Cloak and Dagger is one of Fritz Lang’s anti-Nazi spy thrillers. It was also his first post-WW2 film, but it feels more like Man Hunt or Hangmen Also Die! than the fantastic string of noirs that he made not long after the war and on up to the mid ’50s. Lang emigrated very soon after he had a meeting with Joseph Goebbels in 1933, where he was offered the position of head of the German film studio UFA. Lang was known to falsify exactly how he left Germany: he went back a couple of times to sort out his affairs during the next year or so, including divorcing his Nazi-sympathising wife, Thea von Harbou.
The film is a fairly routine spy thriller, with Gary Cooper playing scientist Alvah Jesper. Jesper is asked by the US government to find some atomic scientists who are being held by the Nazis, and to get them to switch over and come back to the US to aid the war effort. There is a fairly uninteresting and chemistry-free romance between Cooper and a leftie resistance fighter played by Lilli Palmer. It’s well made, as you always expect from one of truest Masters of Cinema: this is the 13th Lang film to be included in Eureka’s Master of Cinema range.

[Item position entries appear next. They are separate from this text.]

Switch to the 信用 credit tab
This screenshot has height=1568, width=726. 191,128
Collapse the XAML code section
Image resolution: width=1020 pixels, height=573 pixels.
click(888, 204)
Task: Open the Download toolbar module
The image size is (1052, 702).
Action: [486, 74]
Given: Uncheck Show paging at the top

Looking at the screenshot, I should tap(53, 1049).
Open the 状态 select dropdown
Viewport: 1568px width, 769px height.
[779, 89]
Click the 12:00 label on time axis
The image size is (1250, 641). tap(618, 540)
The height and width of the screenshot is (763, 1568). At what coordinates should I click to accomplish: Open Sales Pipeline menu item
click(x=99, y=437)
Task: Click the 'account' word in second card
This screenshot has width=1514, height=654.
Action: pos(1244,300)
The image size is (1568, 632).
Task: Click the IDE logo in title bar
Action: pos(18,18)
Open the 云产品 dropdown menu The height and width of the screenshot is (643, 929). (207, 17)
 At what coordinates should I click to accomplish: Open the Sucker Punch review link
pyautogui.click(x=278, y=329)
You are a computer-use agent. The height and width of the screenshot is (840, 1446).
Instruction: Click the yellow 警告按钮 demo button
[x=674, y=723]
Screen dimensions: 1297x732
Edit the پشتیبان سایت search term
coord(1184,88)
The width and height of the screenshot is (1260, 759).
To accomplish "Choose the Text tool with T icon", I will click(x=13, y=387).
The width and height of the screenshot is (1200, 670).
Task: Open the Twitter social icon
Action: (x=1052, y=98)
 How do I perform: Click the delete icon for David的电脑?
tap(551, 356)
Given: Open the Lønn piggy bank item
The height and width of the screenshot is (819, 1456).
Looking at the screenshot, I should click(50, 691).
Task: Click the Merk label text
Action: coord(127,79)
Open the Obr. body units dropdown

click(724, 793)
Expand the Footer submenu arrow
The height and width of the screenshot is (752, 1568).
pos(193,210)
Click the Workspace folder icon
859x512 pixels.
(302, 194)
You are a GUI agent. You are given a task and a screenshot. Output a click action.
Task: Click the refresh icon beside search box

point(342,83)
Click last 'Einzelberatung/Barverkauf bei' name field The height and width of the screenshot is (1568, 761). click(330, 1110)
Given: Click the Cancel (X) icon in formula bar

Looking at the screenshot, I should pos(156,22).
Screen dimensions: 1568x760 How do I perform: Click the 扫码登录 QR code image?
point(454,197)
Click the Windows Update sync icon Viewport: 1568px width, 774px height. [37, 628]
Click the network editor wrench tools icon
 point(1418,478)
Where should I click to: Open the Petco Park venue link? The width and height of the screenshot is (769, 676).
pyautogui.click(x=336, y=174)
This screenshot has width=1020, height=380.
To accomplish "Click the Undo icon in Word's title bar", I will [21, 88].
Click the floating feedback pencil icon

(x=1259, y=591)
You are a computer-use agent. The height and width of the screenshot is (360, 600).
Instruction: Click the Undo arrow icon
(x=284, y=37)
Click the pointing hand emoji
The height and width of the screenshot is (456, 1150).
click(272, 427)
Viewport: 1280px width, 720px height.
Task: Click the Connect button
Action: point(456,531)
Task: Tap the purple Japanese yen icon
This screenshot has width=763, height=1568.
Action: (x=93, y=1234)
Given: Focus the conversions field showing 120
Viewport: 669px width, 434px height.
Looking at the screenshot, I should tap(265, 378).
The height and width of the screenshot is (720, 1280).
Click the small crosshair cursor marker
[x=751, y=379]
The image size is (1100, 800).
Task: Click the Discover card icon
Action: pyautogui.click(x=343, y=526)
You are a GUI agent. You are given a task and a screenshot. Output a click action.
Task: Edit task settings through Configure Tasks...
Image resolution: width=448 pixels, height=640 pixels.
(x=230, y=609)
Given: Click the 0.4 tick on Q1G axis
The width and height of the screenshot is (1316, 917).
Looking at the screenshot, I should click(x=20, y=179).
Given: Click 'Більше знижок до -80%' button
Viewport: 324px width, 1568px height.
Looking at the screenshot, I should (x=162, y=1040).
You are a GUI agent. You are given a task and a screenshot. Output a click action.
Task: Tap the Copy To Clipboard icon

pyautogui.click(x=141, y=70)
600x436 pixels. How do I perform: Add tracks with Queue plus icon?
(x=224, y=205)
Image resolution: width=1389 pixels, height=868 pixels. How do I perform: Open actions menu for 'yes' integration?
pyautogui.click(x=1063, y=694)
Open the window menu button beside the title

The blowback from the film was pretty interesting. Although never a communist, Lang was always under suspicion from Joseph McCarthy due to his numerous friendships with leftists and his anti-Nazi movies. Cloak and Dagger screenwriters Ring Lardner Jr. and Albert Maltz were two of the Hollywood Ten, who refused to testify before the HUAC and were found contempt of the court—what happened to those First Amendment rights? Ring Lardner Jr. would infamously go on to win the Oscar for Best Adapted Screenplay for M*A*S*H, although the film was largely rewritten and improvised by the cast. Maltz, however, would struggle for years, although he eventually got some work in the early ’70s, writing a duo of films for Clint Eastwood/Don Siegel: Two Mules for Sister Sara and The Beguiled. The last film Maltz was credited on before the blacklist was the excellent noir Naked City, directed by Jules Dassin, who fled to France after being blacklisted.
Finally, Cloak and Dagger is enjoyable and has a great shoot-out in the film’s climax but both Lang and the screenwriters did better work before and after. Still, if you’re a Lang devotee, it’s essential. The disc includes a commentary, visual essay and a bunch of radio adaptations. The booklet has a new essay by Samm Deighan.